Die Saga wird in Mümmelmannsberg weiter investieren, 50 Prozent des Bestandes müssen noch saniert werden. Dazu gehören Fassadendämmung, neue Fenster, neue Eingangsbereiche und Treppenhäuser sowie moderne Küchen und Bäder. „Eine große Aufgabe angesichts steigender Baukosten“, sagt Saga-Vorstand Wendel. Der große Vorteil des Unternehmens: Die meisten Bewohner sind so zufrieden wie die Dröschers, viele sogar richtig stolz auf Mümmelmannsberg. Neugeborene werden mit einem Ritual begrüßt: Ein Willkommenslied, das Bewohner in Kooperation mit dem mit dem Stadtteilkantorat komponiert haben, scheppert aus auf einem Hochhaus aufgestellten Lautsprechern.

Mümmelmannsberger ärgert der schlechte Ruf

Auf Streifzug durch Mümmelmannsberg (v. l. n. r.): Saga-Geschäftsstellenleiterin Sandy Wulf, Saga-Vorstand Wilfried Wendel, Senatorin Dorothee Stapelfeldt und Stadtplaner Michael Mathe (Bezirk Mitte).
Auf Streifzug durch Mümmelmannsberg (v. l. n. r.): Saga-Geschäftsstellenleiterin Sandy Wulf, Saga-Vorstand Wilfried Wendel, Senatorin Dorothee Stapelfeldt und Stadtplaner Michael Mathe (Bezirk Mitte). © Michael Rauhe / FUNKE Foto Services

Entsprechend genervt sind gerade diese engagierten Mümmelmannsberger über das öffentliche Bild der Siedlung, geprägt auch durch eine ZDF-Sendung aus dem Jahr 2006, als sich Jugendliche vor laufender Kamera schlagzeilenträchtig prügelten und Messer zückten.
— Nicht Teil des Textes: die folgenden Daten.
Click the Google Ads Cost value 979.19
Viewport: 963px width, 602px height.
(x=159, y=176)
Im Nachgang stellte sich heraus, dass die Produktionsfirma die Schüler für ihren Einsatz bezahlt hatte. Wie groß der Zusammenhalt in dem Quartier ist, zeigen auch die Dröschers. Obwohl schon selbst betagt und gesundheitlich angeschlagen, kümmern sie sich jeden Dienstag um andere Senioren. „Wir verbringen mit ihnen gemütliche Nachmittage“, sagt Helmut Dröscher, der die Treppenhäuser mit Bildern verschönt hat.
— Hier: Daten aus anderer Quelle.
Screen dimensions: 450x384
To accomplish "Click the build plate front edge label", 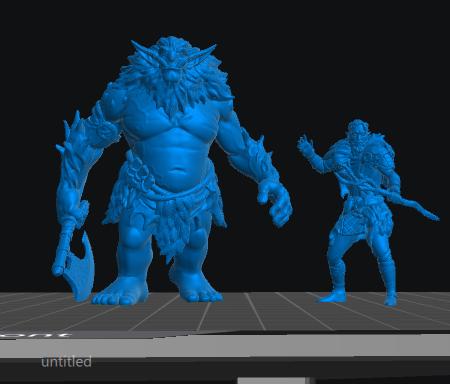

Ein Saga-Techniker, der sich vor Jahren ihre Wohnung anschaute, um Modernisierungen anzugehen, war ziemlich perplex. „Der dachte, bei uns wäre schon alles gemacht“, lacht Helmut Dröscher. Denn in ihrer Wohnung war alles picobello. Eine neue Küche und ein neues Bad spendierte der Konzern trotzdem.